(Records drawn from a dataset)

=-=-=

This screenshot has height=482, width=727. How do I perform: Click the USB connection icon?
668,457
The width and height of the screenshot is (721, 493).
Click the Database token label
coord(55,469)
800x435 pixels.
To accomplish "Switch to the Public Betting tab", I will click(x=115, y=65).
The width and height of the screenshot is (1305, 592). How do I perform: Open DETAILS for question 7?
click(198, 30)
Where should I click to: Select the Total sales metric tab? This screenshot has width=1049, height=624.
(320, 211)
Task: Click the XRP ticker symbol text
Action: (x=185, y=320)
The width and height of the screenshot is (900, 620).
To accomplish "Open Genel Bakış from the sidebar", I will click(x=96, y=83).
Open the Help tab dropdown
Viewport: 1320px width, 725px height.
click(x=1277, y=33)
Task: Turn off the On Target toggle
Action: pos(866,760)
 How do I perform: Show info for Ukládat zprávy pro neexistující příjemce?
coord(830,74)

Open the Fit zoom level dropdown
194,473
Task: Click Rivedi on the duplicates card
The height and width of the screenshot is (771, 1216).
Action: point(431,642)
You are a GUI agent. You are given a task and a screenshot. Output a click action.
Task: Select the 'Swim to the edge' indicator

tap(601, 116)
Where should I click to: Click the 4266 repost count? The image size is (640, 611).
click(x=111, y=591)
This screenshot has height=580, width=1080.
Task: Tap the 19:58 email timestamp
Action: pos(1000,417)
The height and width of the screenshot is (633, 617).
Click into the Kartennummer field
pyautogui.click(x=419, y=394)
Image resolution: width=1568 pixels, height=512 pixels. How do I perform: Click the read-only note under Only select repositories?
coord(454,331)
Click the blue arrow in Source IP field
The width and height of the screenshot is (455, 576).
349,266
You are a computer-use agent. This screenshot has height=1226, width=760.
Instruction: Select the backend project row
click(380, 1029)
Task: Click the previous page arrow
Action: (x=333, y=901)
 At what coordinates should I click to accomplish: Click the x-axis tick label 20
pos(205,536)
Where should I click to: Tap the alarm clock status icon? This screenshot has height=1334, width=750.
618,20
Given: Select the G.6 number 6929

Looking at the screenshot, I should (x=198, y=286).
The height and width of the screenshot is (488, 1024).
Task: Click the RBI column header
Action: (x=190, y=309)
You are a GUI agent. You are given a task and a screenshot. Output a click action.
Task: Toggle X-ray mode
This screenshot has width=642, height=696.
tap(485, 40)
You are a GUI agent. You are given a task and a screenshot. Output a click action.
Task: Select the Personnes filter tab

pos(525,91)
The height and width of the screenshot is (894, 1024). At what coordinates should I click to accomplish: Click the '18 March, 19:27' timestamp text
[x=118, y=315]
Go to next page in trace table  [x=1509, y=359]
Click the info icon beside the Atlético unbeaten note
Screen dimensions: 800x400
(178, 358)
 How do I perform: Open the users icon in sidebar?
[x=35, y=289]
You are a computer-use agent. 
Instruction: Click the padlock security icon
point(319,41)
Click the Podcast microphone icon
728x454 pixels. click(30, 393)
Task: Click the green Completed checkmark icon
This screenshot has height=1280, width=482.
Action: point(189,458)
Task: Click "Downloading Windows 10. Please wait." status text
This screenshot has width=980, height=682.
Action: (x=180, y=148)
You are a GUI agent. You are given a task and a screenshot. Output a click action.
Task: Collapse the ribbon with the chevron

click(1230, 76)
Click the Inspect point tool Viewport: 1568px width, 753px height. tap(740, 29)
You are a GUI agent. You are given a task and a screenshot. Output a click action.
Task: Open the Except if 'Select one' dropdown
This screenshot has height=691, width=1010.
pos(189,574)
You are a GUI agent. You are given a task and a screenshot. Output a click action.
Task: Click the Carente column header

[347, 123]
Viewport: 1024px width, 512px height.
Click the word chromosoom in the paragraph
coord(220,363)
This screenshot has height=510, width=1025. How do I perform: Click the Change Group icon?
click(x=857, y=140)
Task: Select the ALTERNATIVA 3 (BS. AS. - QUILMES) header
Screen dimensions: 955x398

=-=-=

Print the records above verbatim from their first line to the line containing "800x435 pixels.", both included, and stop there.

This screenshot has height=482, width=727. How do I perform: Click the USB connection icon?
668,457
The width and height of the screenshot is (721, 493).
Click the Database token label
coord(55,469)
800x435 pixels.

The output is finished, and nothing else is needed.